Voters this November could determine whether corporations doing business in Colorado must report and pay state taxes on profits funneled into offshore tax havens.

Doing that would create a tax windfall of up to $150 million a year, according to a legislative analysis.

Rep. Brittany Petterson, D-Lakewood, and Rep. Mike Foote, D-Lafayette, sponsors of legislation to put the issue on the ballot, want that money earmarked for schools.

“When corporations don’t pay their taxes, kids pay the price,” said Kerrie Dallman, a high school social studies teacher in Jefferson County and president of the Colorado Education Association.

House Bill 1346 is scheduled to be heard before Colorado House of Representatives’ Finance Committee Wednesday afternoon the day income taxes are due.

“There are some corporations that don’t pay their taxes like the rest of us, unfortunately,” Foote said. “But they do get a chance to use our roads and take advantage of educated folks who work in their businesses, courts for dispute resolutions and so forth.

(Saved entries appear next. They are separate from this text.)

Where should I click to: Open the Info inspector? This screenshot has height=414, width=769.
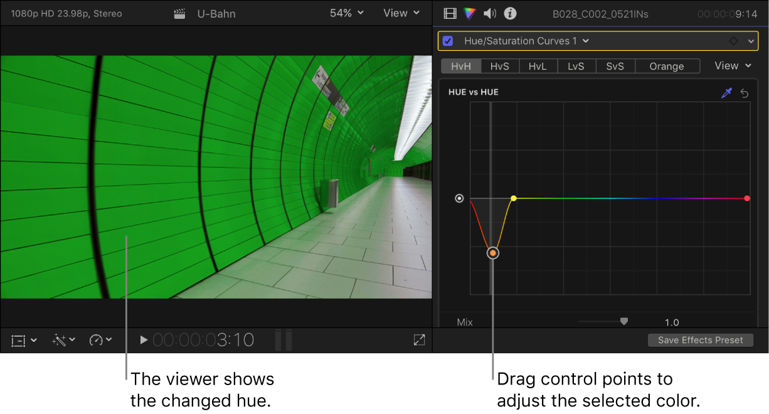pyautogui.click(x=509, y=13)
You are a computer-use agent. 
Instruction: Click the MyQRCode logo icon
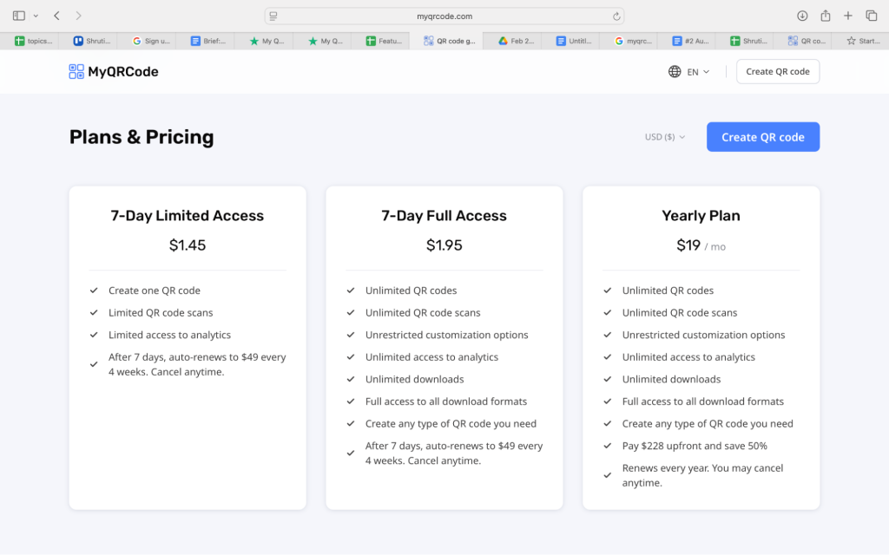(76, 71)
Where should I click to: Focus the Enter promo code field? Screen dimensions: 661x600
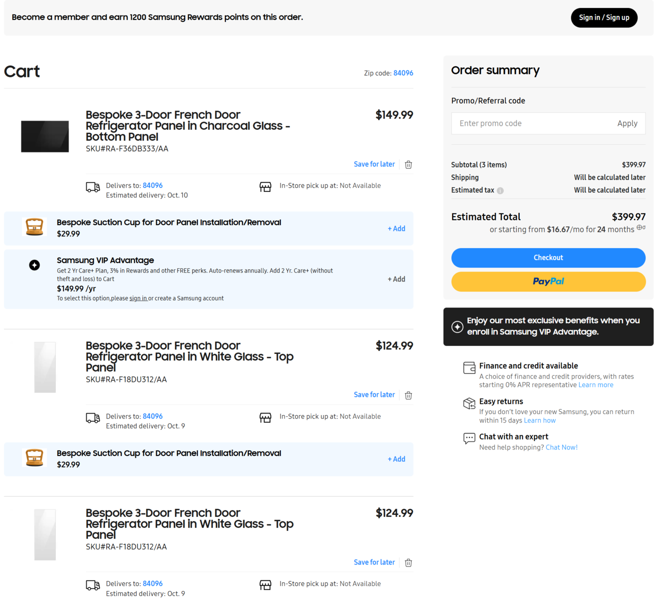click(x=531, y=124)
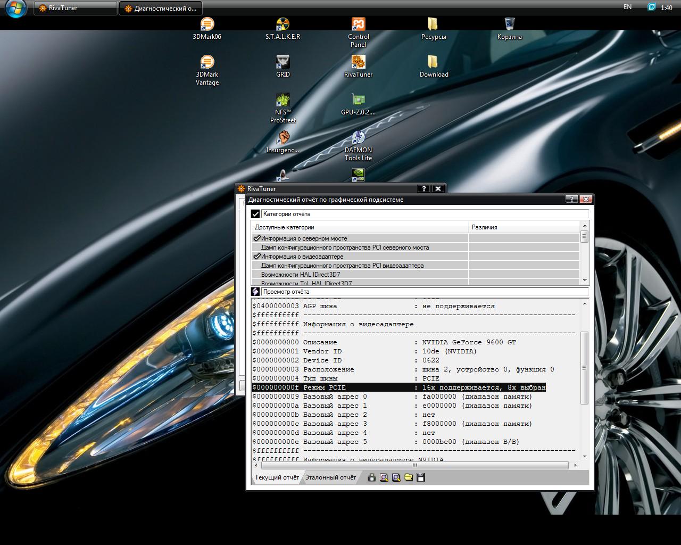This screenshot has height=545, width=681.
Task: Click the floppy disk save report icon
Action: [x=421, y=477]
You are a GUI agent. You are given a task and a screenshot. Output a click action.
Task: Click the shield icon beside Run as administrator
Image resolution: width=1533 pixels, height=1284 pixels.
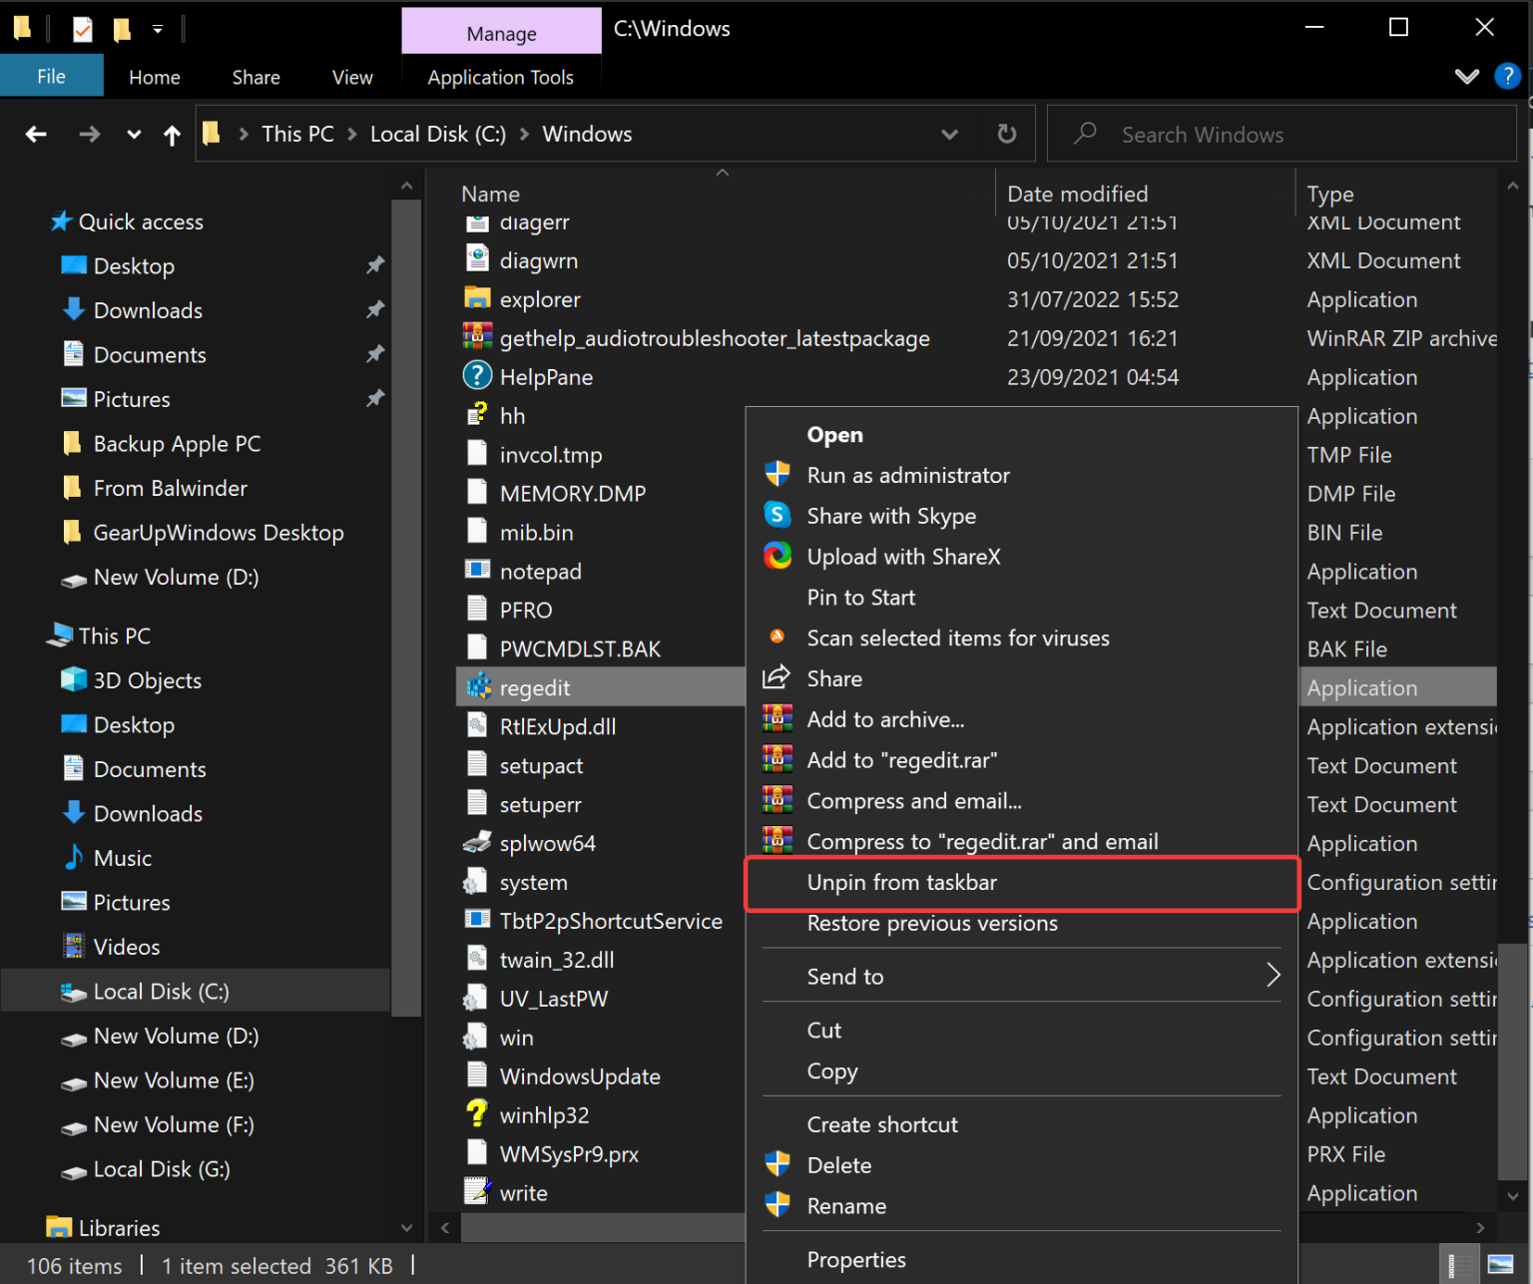(777, 474)
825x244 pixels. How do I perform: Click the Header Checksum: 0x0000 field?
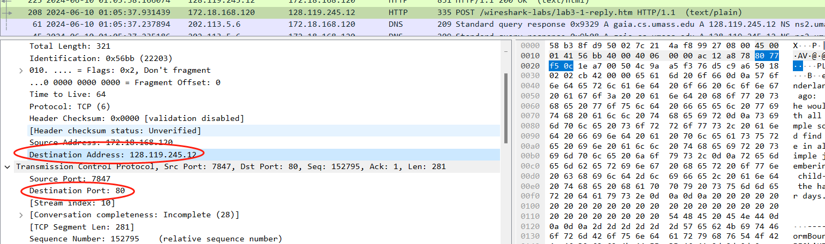[x=137, y=118]
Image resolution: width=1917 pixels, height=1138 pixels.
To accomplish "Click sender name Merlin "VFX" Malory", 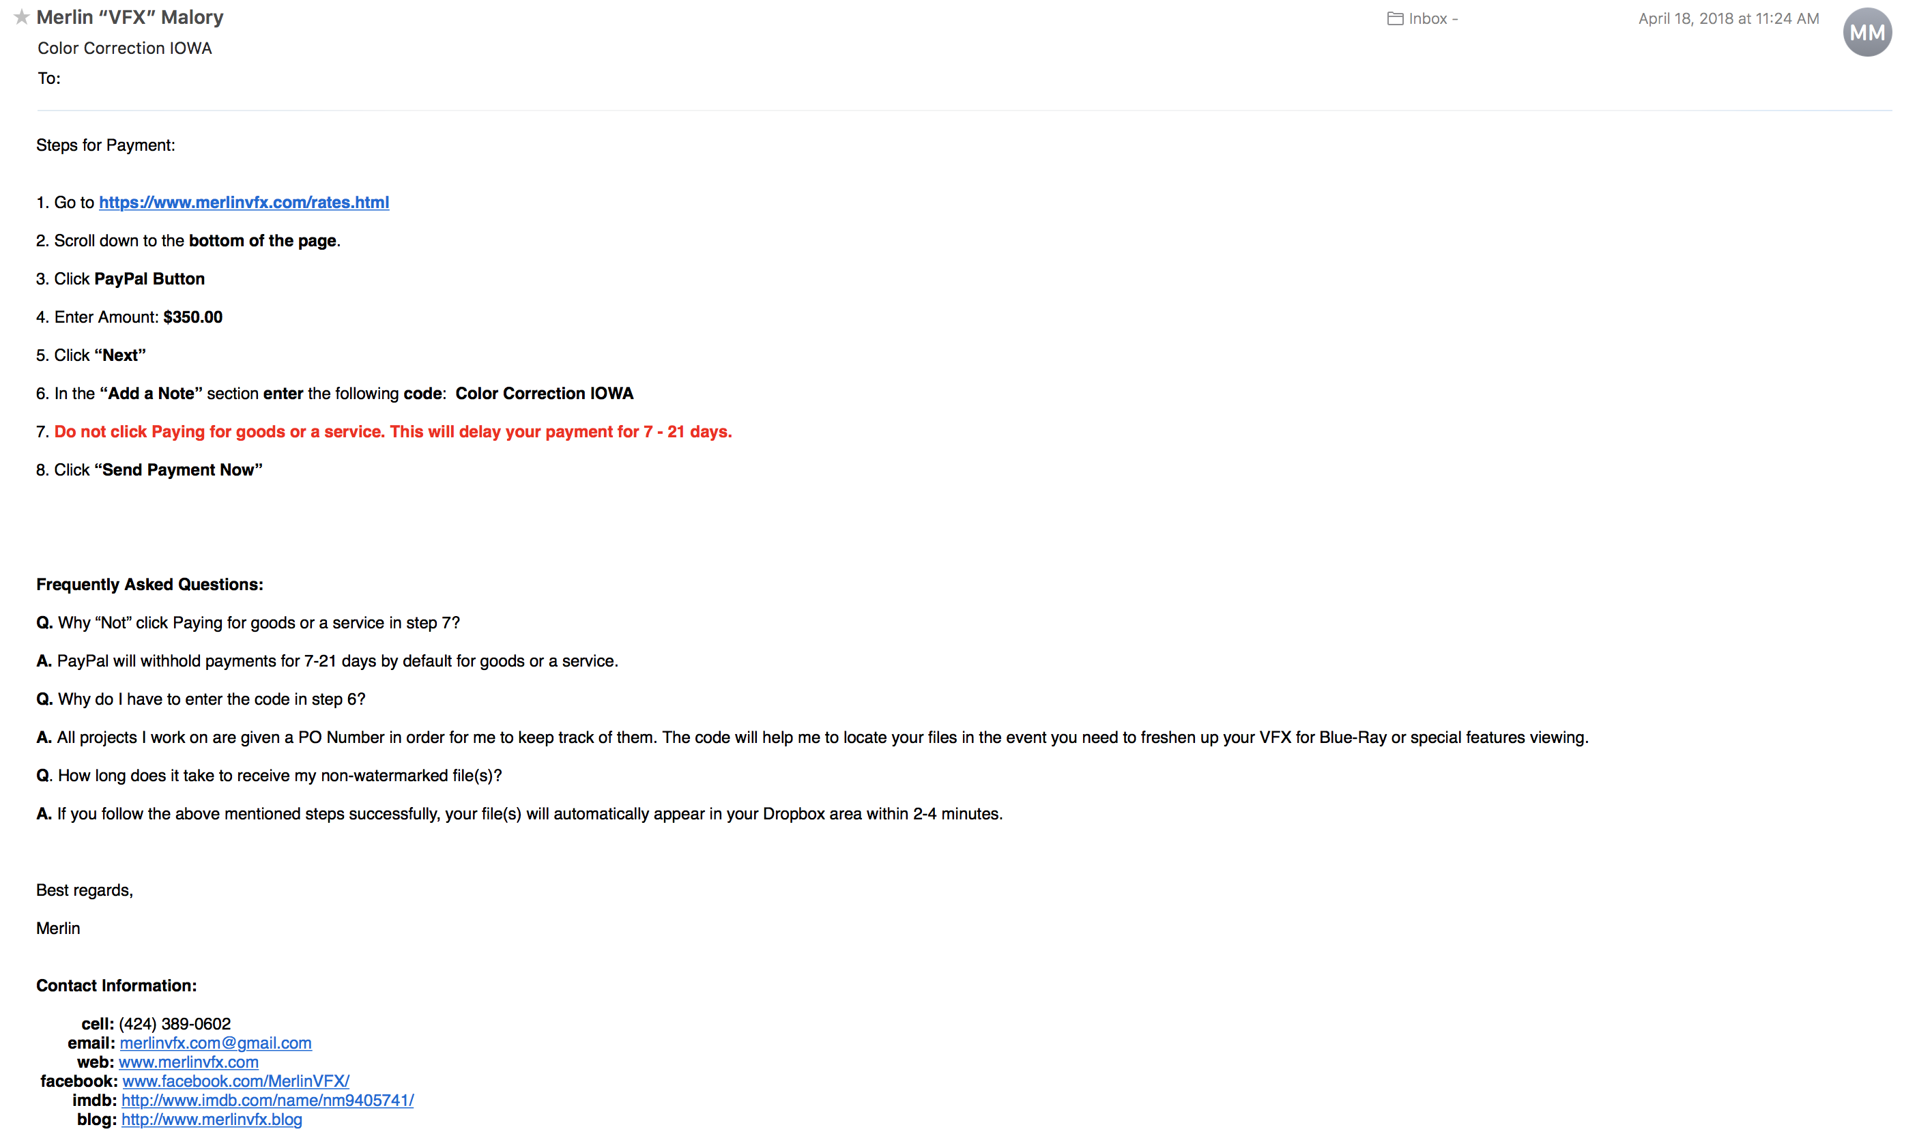I will (130, 17).
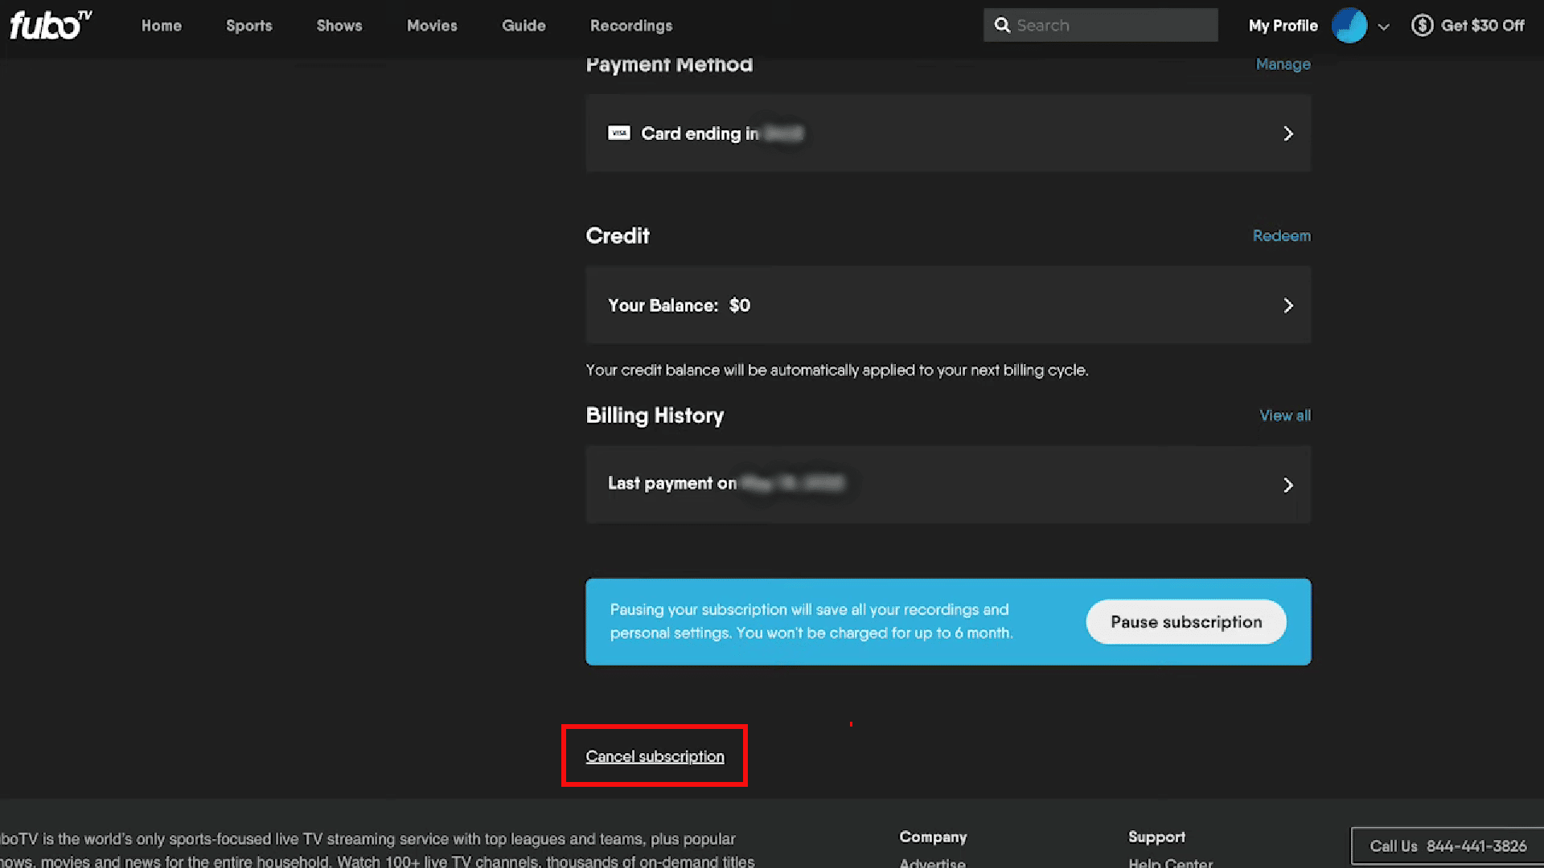Select the Recordings menu tab
This screenshot has height=868, width=1544.
click(x=631, y=26)
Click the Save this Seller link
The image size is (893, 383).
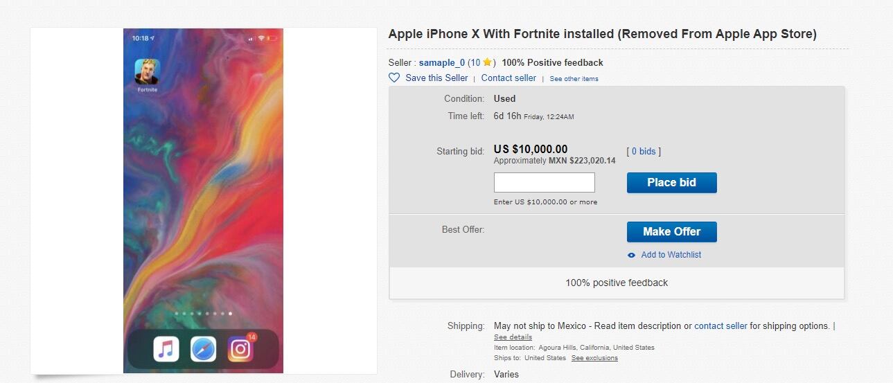pos(436,78)
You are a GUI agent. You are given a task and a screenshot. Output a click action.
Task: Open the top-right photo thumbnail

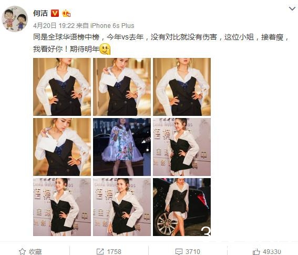(x=182, y=87)
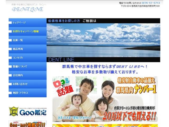Click the コンセプト menu entry
The width and height of the screenshot is (169, 127).
[27, 57]
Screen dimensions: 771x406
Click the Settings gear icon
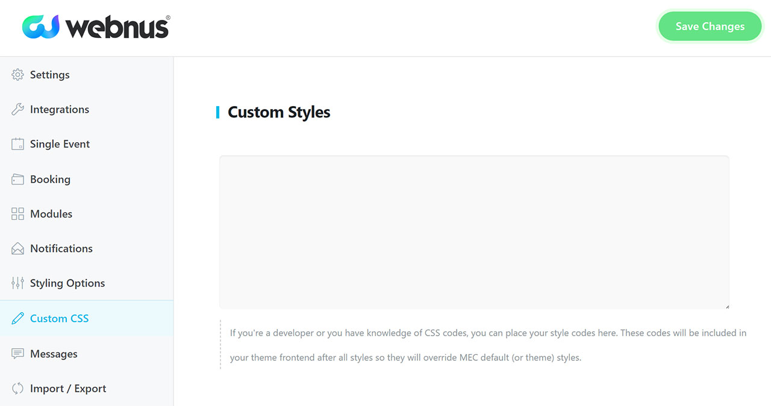click(17, 75)
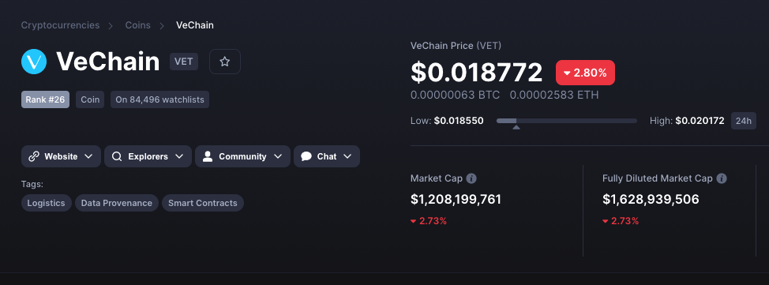Click the low-high price range slider bar
The image size is (769, 285).
coord(566,121)
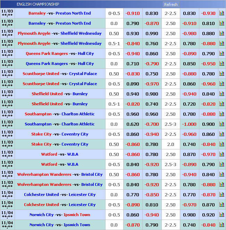Open chart for Wolverhampton Wanderers 0.50 handicap row
226x230 pixels.
point(221,175)
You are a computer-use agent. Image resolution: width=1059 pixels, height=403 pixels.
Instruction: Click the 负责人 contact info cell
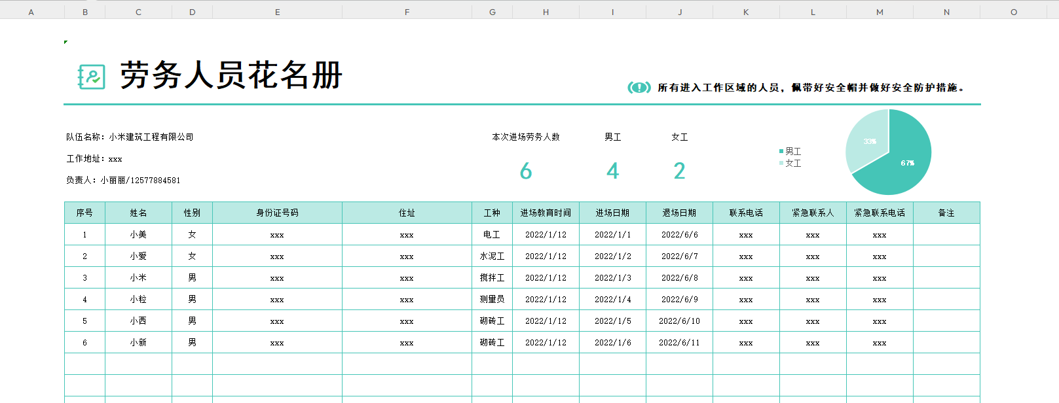point(123,180)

They just don’t pay for that.”

The liberal-leaning Colorado Public Interest Research Group released a report Tuesday that indicates each small businesses in Colorado would have to pay an extra $3,165 annually to make up the money lost to corporate tax havens.

More than 300 Colorado small businesses have endorsed the bill asking for a vote.

“This bill will simply ensure that big corporations that should be paying their fair share restore funding to our state and back to our kids in their classrooms,” Petterson said.

Montana and Oregon have passed laws demanding a share of taxes from offshore accounts located in such places as the Cayman Islands, Bermuda, Luxembourg, the Isle of Man and the British Virgin Island.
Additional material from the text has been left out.